The Wall Street Journal. “Alan Greenspan, the former chairman of the Federal Reserve, goes to a lot of parties. He and his wife ’sort of get invited everywhere,’ he says, sitting in front of the long bay window in his office in Washington, D.C. Lately, though, cocktails and dinners seem to have guest lists drawn almost exclusively from one political party or the other. ‘It used to be a ritualistic 50-50 at parties—the doyennes of culture and partying were very strict about bipartisanship,’ he adds. ‘That doesn’t exist anymore.’”

“In his new book, Mr. Greenspan, goes on a hunt for what has gone wrong in American politics and in the U.S. economy. He doesn’t blame the current administration for today’s partisan divide. The culprit? ‘It’s the benefits,’ he says, pointing to the disagreements between Republicans and Democrats over how to deal with the growth of entitlements.”

“In the book, he also ponders why the Fed failed to predict the financial crisis, where he himself went wrong and how that discovery has completely changed his worldview. Mr. Greenspan’s biggest revelation came one day about a year ago when he was playing with gross domestic savings numbers. What he found, to his surprise and initial skepticism, was that an increase in entitlements has closely corresponded to a decline in the country’s savings. ‘We had this extraordinary increase in benefits, with each party trying to outbid the other,’ he says. ‘That practice has been eroding the country’s flow of savings that’s so critical in financing our capital investment.’ The decline in savings has been partly offset by borrowing from abroad, which brings us to our current foreign debt: ‘$5 trillion and counting,’ he says.”

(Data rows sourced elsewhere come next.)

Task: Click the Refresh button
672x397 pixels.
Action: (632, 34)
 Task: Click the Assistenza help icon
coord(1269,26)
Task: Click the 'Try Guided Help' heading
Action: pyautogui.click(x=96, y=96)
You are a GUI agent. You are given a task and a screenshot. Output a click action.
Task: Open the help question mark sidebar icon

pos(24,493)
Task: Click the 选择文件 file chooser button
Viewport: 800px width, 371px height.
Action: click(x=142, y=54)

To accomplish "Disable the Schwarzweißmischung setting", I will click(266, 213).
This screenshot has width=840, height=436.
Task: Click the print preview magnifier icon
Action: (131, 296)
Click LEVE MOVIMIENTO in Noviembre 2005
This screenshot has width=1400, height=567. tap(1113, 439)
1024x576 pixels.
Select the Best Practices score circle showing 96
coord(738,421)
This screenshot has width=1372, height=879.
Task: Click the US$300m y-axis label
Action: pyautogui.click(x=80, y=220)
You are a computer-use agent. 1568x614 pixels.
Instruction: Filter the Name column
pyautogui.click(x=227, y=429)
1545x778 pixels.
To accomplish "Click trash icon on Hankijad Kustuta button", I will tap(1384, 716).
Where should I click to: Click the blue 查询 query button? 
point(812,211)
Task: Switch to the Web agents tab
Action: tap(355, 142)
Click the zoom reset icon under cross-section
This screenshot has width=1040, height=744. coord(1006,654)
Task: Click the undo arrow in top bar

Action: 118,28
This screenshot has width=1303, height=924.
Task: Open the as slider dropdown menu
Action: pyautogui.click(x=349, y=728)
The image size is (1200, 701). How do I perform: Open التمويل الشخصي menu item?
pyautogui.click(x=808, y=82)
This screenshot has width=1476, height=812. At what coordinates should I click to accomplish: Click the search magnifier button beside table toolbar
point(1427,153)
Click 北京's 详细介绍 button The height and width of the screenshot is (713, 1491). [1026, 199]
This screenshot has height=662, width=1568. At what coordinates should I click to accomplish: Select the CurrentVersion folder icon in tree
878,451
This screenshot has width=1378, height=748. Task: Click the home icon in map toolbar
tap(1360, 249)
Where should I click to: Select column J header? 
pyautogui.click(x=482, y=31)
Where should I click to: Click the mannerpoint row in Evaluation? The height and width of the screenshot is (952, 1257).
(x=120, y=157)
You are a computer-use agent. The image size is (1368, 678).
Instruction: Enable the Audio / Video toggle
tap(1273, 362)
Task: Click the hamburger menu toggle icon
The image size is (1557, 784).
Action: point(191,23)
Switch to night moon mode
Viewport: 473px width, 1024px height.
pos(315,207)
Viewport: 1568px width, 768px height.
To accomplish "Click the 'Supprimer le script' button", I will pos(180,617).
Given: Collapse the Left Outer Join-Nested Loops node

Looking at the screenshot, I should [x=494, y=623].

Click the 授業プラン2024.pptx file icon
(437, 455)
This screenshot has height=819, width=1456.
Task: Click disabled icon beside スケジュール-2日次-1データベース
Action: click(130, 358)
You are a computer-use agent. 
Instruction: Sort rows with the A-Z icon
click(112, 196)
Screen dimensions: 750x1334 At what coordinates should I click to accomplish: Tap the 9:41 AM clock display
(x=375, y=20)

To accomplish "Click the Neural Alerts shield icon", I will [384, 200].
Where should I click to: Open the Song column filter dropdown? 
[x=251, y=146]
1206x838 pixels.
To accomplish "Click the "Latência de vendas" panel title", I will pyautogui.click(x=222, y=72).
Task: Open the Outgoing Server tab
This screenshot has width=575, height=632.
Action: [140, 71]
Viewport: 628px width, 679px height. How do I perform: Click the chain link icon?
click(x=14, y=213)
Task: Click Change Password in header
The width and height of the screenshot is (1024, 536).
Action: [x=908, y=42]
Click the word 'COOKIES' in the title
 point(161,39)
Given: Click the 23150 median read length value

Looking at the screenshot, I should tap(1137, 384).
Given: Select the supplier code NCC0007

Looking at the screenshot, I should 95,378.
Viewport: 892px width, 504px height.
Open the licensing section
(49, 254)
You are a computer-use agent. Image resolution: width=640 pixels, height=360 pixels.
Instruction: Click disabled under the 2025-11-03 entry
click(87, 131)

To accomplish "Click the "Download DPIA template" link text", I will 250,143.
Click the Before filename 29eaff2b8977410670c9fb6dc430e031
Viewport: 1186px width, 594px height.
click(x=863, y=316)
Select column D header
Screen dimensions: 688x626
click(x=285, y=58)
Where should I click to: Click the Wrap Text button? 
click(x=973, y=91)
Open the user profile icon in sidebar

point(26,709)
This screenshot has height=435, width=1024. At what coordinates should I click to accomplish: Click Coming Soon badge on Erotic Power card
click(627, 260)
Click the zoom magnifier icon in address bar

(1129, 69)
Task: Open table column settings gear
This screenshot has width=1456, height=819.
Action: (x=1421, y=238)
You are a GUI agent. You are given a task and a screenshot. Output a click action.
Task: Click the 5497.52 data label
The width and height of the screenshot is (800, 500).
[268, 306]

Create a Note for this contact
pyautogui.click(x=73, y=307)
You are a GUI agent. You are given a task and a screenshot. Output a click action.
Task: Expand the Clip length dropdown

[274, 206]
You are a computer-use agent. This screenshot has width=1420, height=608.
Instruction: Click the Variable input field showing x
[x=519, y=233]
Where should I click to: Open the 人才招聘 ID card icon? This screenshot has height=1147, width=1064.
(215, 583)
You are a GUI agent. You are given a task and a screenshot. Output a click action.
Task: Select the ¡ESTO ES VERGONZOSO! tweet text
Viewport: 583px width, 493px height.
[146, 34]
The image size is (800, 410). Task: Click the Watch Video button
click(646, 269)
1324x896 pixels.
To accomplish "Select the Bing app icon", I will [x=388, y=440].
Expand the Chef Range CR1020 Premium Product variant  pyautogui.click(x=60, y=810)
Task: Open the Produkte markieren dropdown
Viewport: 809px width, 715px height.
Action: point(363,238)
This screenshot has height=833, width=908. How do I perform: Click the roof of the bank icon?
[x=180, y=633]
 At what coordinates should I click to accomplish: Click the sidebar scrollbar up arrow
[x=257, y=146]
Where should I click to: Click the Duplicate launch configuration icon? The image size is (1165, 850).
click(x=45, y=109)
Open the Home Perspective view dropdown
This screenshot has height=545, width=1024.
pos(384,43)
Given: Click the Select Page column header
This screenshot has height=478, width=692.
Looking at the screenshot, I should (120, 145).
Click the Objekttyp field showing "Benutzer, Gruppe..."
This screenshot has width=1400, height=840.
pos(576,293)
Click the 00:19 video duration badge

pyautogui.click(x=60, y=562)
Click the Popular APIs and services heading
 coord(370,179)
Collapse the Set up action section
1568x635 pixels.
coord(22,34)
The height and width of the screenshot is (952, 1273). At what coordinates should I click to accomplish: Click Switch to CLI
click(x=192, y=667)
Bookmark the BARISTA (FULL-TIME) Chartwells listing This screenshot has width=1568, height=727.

“He said he is baffled by all the blame that has been piled on him. Since the recession, critics have said the increased money supply and low interest rates during his tenure at the Fed from 1987 to 2006 led to bubble investments. Mr. Greenspan first heard that theory, he says, in 2007, when John Taylor, a professor of economics at Stanford University who has advised Republicans, made the connection between easy money and the housing bubble. ‘It had absolutely nothing to do with the housing bubble,’ he says. ‘That’s ridiculous.’”

“This disagreement is now the centerpiece of a long-running debate among economists, even inside the Fed today, that has yet to be resolved. After the Fed’s model failed to predict the financial crisis, he realized that there is more to forecasting than numbers. ‘It all fell apart, in the sense that not a single major forecaster of note or institution caught it,’ he says. ‘The Federal Reserve has got the most elaborate econometric model, which incorporates all the newfangled models of how the world works—and it missed it completely.’”

“And as late as 2007, the International Monetary Fund also said that global risk was declining. ‘A few days [after the crisis hit], I run into an article, and it is titled, ‘Do we economists know anything?’ he says.”

“Mr. Greenspan set out to find his blind spot step by step. First he drew the conclusion that the nonfinancial sector of the economy had been healthy. The problem lay in finance, because of its vulnerability to spells of euphoria and irrational fear. Studying the results of herd behavior provided him with some surprises. ‘I was actually flabbergasted,’ he says. ‘It upended my view of how the world works.’ He concluded that fear has at least three times the effect of euphoria in producing market gyrations. ‘I wouldn’t have dared write anything like that before,’ he says.”